During our whirlwind tour of the East Coast,
my wife and I stopped in Luray, VA, to visit my uncle.
While this article and video were ultimately not accepted
by the newspaper to which I submitted it,
I’m still fond of how they turned out.
•
Many years after my Uncle Bill moved to Luray and opened a deli on Main Street, my wife and I finally carved out some time to visit him. From the highway, the Shenandoah Valley sneaks up on you: Flat greenery gradually sculpts itself into hills and ravines. Quaint farmhouses and meadows emerge at the foot of Appalachian mountains. By the time you reach Luray, the landscape is calendar-perfect.
Bill greeted us in front of his store, on an afternoon so humid that the streets were vacant. He served up a couple of gourmet paninis, and before we had a chance to thank him, he said, “Friend of mine stopped in about an hour ago. Told him you were coming, so he gave me two free passes to the Caverns.”
We’d been fighting fevers for the past few days, which had ruined our plans to camp and hike in the Shenandoah backcountry. But we knew the value of the tickets ($25 each), and we couldn’t pass up such generosity. After we’d exchanged some small talk and gratitude, we promised to come back next summer and headed down the road to the Caverns.
At first glance, the Luray Caverns smack of tourist trap. A ring of souvenir shops circumscribes the parking lot, and the visitors looked like the socks-with-sandals variety. Like Wall Drug and Jellystone Parks, the Caverns had the potential to swallow us in low-rent commercialism, which felt particularly off-putting with runny noses and sinus headaches.
Yet the Caverns are breathtaking: Once inside the visitor’s center, you open a door, descend some steps, and there you are, within the massive grotto, surrounded by a symphony of stalactites. Fifty or so tourists pooled in the main chamber, until a skinny girl, bespectacled and looking barely pubescent, announced: “WEEEELCOME TO LURAY CAVERNS. MYYY NAME IS REANNA, AND IIIII WILL BE YOUR GUIDE TODAAAAY…”

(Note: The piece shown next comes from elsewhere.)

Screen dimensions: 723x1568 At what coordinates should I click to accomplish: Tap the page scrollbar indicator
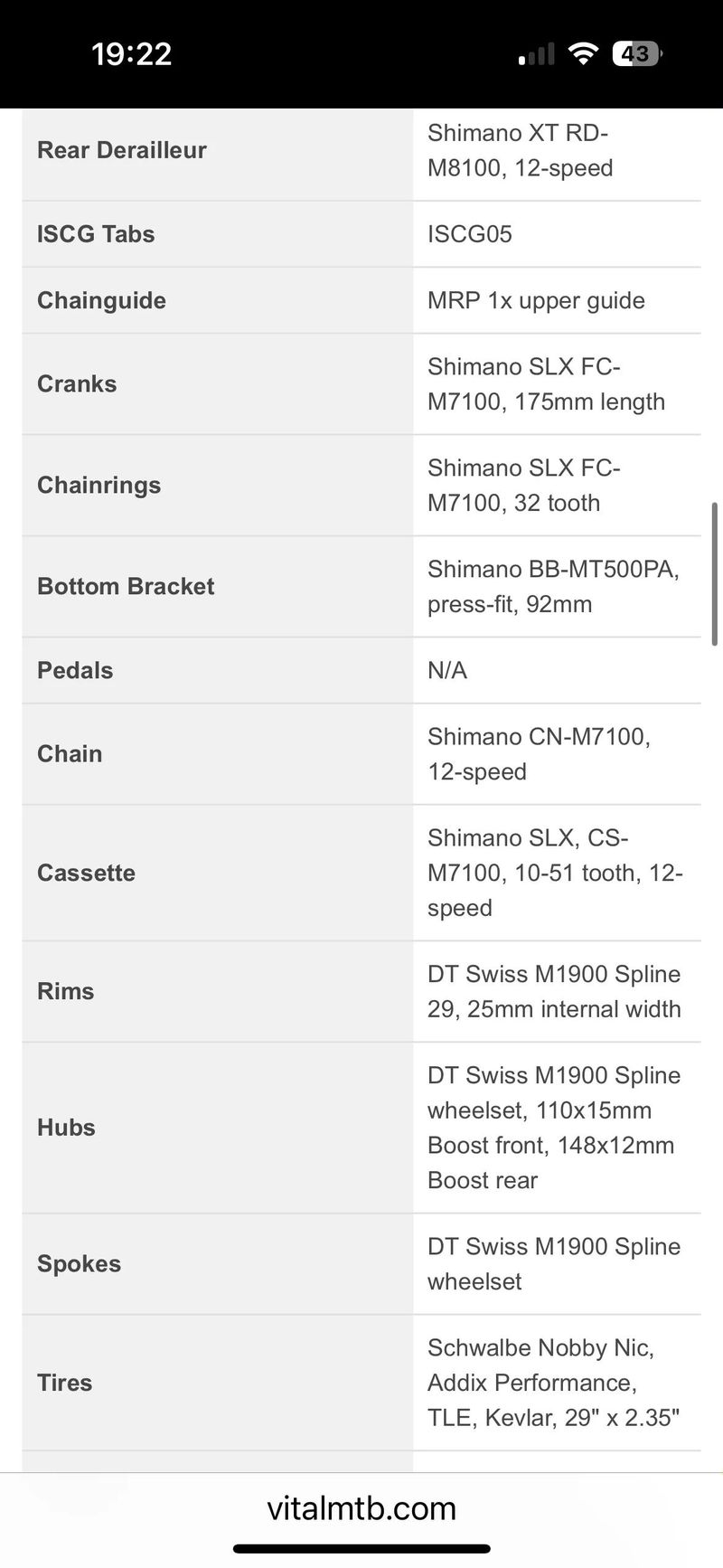715,574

Nerdy and atonal as she was, Reanna (not her real name) was a pip. She led us down the concrete walkways, identified the major landmarks, and explained their significance in a shockingly robust voice. Now and again she would offer a corny joke, delivered so flatly that it took us a second to catch it.
“So what is the difference between a cave and a cavern?” I asked. “We were trying to figure that out on the way here.”
“Okay, so a cavern is one chamber connected to many chambers,” Reanna said, tapping her fingers together with each syllable. Her voice became surprisingly pleasant at close-range. “A cave is just one chamber.” She started to walk away, to attend to guests tarrying in a distant corridor, but then she stopped and added, as if suddenly remembering: “Or an R and an N.”
I mouthed this response, confused. “R and an N…” And then it clicked. “Oh, cave, cavern. Got it.” But she had already skipped away.
What can’t be overstated are the mythic geological forces that shaped the Luray Caverns, and how perfectly these formations are arranged. At one point, near the end of the tour, Reanna informed us that we’d walked more than a mile underground, yet the promenade was easy. Instead of the stifling claustrophobia we might have expected, the Caverns felt like a movie-set, carefully arrayed to maximize its scenic possibilities. And yet the only human imprint was the walkway; everything else was shaped by water and sediments, drip by drip, for hundreds of millions of years.
We surfaced into the gift shop, and I stashed my camera. The Luray staff encourage photography, and I’d taken a decent amount of video. Filming underground isn’t easy, but I had a vague notion of piecing together a poor-man’s IMAX film. When we reached the parking lot, the day was still sweltering and lazy. Although we’d just explored its bowels, it was still hard to conceive of the world of tunnels and catacombs that sprawled beneath our very feet.